To participate in this activity register now at www.nps.org.au/pharmacy-practice-reviews. Other NPS MedicineWise asthma resources, including online information hubs for consumers and health professionals, are available at www.nps.org.au/asthma

2. TESTING FOR FATIGUE NOT NECESSARILY THE FIRST STEP: NPS MEDICINEWISE

Fatigue is a common complaint accounting for around 3-7% of all presentations to general practitioners. To help health professionals understand the limitations and appropriate use of diagnostic tests relating to fatigue NPS MedicineWise has launched a new program—Back to basics for fatigue: a diagnostic approach.

People presenting with fatigue are often sent for testing on their initial presentation—76% of GPs surveyed by NPS MedicineWise indicating they would always or often refer patients for pathology when they presented with fatigue for the first time. There is no specific test for fatigue so investigations need to be used selectively, keeping in mind the clinical context.
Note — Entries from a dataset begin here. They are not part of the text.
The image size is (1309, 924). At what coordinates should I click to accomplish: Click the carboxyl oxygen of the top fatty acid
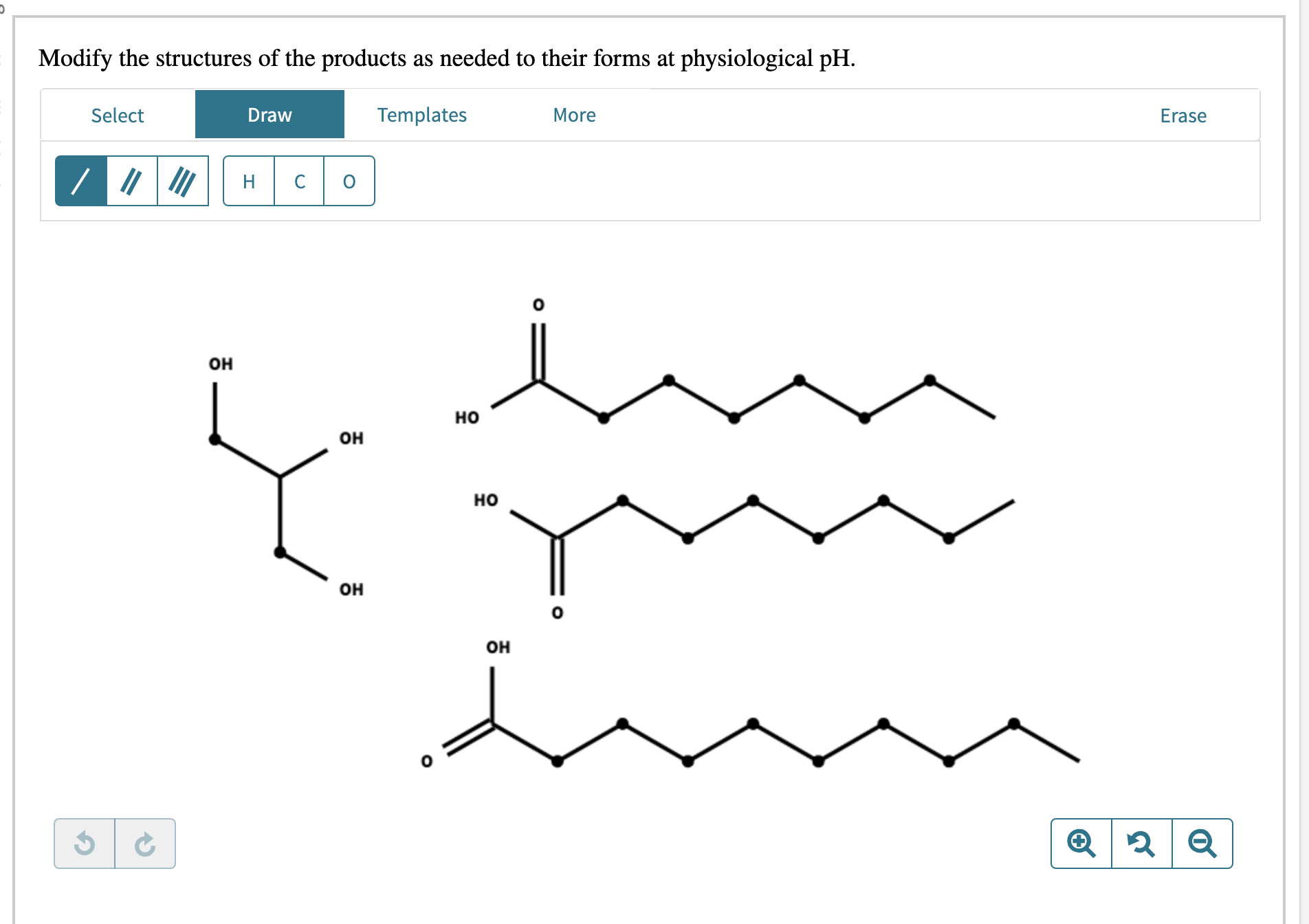(539, 305)
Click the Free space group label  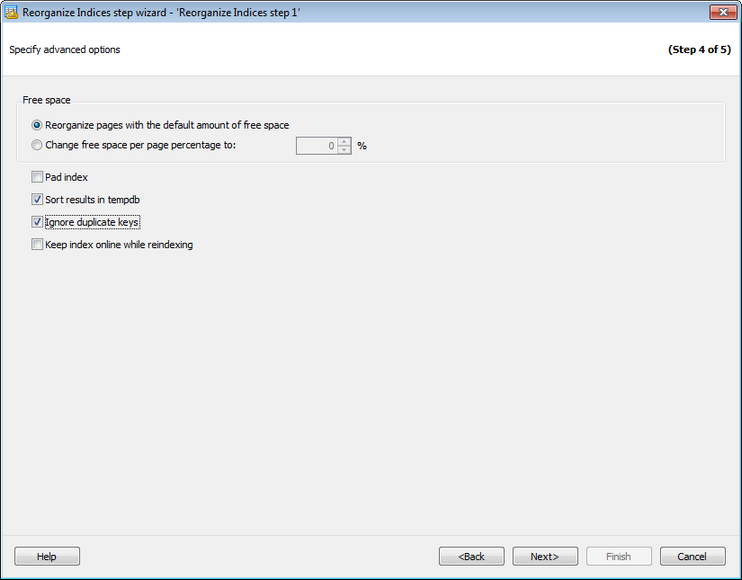46,101

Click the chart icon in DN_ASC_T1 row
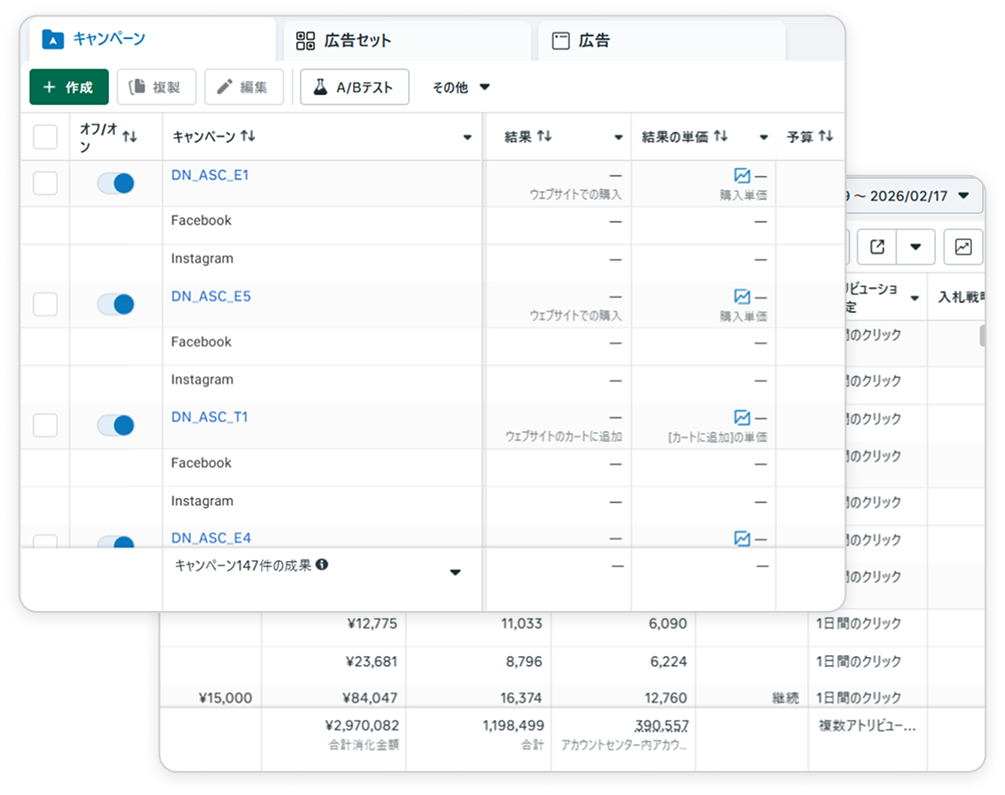[741, 417]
The new program from NPS MedicineWise is underpinned by Therapeutic Guidelines Limited’s* Fatigue: diagnostic approach in primary care. It provides a framework for assessment and diagnosis focusing on a comprehensive clinical history, targeted examination and judicious laboratory investigations.  While addressing more common presentations of fatigue, the program also refers to the various ‘red flags’ which may indicate more serious pathology.

NPS MedicineWise clinical advisor, Dr Andrew Boyden, says fatigue is common but can be difficult to define as the experience of fatigue can be different for everyone.

“Some patients refer to being ‘tired’, ‘sluggish’, ‘run-down’ or ‘lethargic’. It can be an enduring feeling of tiredness that may not be adequately relieved by rest or sleep,” says Dr Boyden. “Fatigue can often be managed by addressing a patient’s underlying causes which may be a combination of lifestyle, psychosocial and physical issues. It is also a symptom that may remain unexplained but in the vast majority of presentations is uncomplicated and self-limiting.”

Many patients expect pathology tests to be ordered by their doctors to investigate their fatigue. Fatigue was the sixth most common reason for pathology testing in 2011-12, requested in up to 70% of GP visits for fatigue with an average of four tests undertaken at a time. In a recent survey of 501 GPs, NPS MedicineWise found:

*  52% of participating GPs agreed or strongly agreed that patient expectation of a diagnosis influenced their decisions about the use of pathology tests to investigate fatigue symptoms 

*  76% indicated they would always or often refer patients for pathology when they presented with fatigue for the first time with no specific features raising suspicion of an underlying condition

*  47% always or in most situations order a diagnostic test for the primary purpose of patient reassurance.

While clinicians understandably will wish to exclude potential serious causes of fatigue, there are risks associated with over-testing.
“Requesting pathology when there is a low pre-test probability of disease increases the chance of a false positive result—with subsequent potential detrimental flow on effects—compared to when a higher pre-test probability of disease has been determined on the basis of clinical assessment,” says Dr Boyden.

“While serious conditions do need to be excluded, it is important to communicate with patients that they may not need pathology testing— at least in the first instance—and their fatigue may be addressed by managing lifestyle, psychosocial and physical causes. Fatigue is often not associated with underlying disease and may remain unexplained.”

Information about fatigue for health professionals and consumers can be found at www.nps.org.au/fatigue.